Education Requirement: the Court can order that you attend a specific school until July of the year that you turn 16.

Mental Health Treatment Requirement: the court can order you to work with mental health services (CAMHS).

Residence Requirement: this means living where the Court tells you to. They may say that you have to live where social services tell you.

Drug Treatment Requirement: you have to engage with a drug treatment service.

Drug Testing Requirement: you are required to take regular drug tests by a drug service.

Prohibited Activity Requirement: the Court can tell you not to do a certain thing, for example you may not be allowed to travel on public transport, or see certain people.

Exclusion Requirement: this means that you are not allowed to go to a specified area, for example named parks or shopping centers.

Intensive Supervision and Surveillance Requirement: this is a direct alternative to being sentenced to custody. It means having up to 25 hours per week at the YOS and having an electronically monitored curfew.

You can have as many requirements as the Court wants and they can all last for different lengths of time, but all must have finished by the end of the YRO.


  1. What happens if I miss appointments?

    If you miss an appointment without an acceptable reason you will be sent a warning letter. If you receive one or more warning letters you may be returned to Court in breach of your Order.  The court can either extend your order by 6 months, or impose a fine.  For repeat breaches the court may resentence to a DTO.

  2. Can the YRO be finished early?

    Yes! If you do well on your YRO the YOS can refer the Order back to Court and ask that it is revoked early on the grounds of good progress.

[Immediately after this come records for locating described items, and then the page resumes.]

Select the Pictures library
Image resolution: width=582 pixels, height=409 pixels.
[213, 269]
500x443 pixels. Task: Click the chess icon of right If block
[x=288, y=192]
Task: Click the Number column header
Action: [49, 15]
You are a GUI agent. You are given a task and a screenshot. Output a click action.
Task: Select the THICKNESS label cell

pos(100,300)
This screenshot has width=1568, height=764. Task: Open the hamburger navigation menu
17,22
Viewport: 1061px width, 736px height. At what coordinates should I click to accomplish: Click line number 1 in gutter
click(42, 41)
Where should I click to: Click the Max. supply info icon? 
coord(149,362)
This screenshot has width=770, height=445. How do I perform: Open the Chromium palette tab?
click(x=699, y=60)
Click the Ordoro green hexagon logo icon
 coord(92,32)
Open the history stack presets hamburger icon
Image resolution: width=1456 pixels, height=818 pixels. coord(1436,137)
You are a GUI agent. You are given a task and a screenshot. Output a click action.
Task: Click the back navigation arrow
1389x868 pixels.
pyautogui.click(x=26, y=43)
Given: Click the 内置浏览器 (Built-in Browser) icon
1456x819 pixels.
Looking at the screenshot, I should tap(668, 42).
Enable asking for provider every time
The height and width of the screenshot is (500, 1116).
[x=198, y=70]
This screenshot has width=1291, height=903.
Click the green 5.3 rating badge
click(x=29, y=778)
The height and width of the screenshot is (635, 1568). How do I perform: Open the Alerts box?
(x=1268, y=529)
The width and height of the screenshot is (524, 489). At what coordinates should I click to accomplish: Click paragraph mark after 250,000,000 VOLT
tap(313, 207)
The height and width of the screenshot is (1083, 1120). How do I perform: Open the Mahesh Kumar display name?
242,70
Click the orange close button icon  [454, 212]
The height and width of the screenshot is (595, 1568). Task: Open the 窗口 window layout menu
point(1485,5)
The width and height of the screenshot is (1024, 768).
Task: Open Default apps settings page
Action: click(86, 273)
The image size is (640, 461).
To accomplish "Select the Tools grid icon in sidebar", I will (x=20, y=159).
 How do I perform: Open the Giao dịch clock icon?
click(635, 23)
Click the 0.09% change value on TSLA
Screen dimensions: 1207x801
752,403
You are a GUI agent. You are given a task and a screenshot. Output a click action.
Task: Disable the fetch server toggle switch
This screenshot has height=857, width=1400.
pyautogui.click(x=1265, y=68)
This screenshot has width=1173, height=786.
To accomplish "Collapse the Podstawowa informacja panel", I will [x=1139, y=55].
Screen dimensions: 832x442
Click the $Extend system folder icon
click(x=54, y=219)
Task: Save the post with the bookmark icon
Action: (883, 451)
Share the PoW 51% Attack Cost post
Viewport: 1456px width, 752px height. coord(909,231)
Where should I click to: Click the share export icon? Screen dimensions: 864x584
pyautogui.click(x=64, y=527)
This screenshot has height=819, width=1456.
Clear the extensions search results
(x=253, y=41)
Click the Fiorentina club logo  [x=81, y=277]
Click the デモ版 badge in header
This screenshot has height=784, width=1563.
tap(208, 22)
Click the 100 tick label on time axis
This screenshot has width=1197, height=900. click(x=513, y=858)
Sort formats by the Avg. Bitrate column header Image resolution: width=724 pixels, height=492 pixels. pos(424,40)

This can be done any time after you are half way through the total length of your YRO.

  3. Will I have to pay a fine or compensation as part of my YRO?

    You may be ordered by the Court to pay a fine or compensation in   addition to your YRO. The Court will decide how much these will be, but will ask you or your parents about your income before they decide.

  4. Can the requirements on the YRO be changed?

    Yes! If your circumstances change the YOS or yourself can refer the Order back to Court and ask for the Requirements to be changed.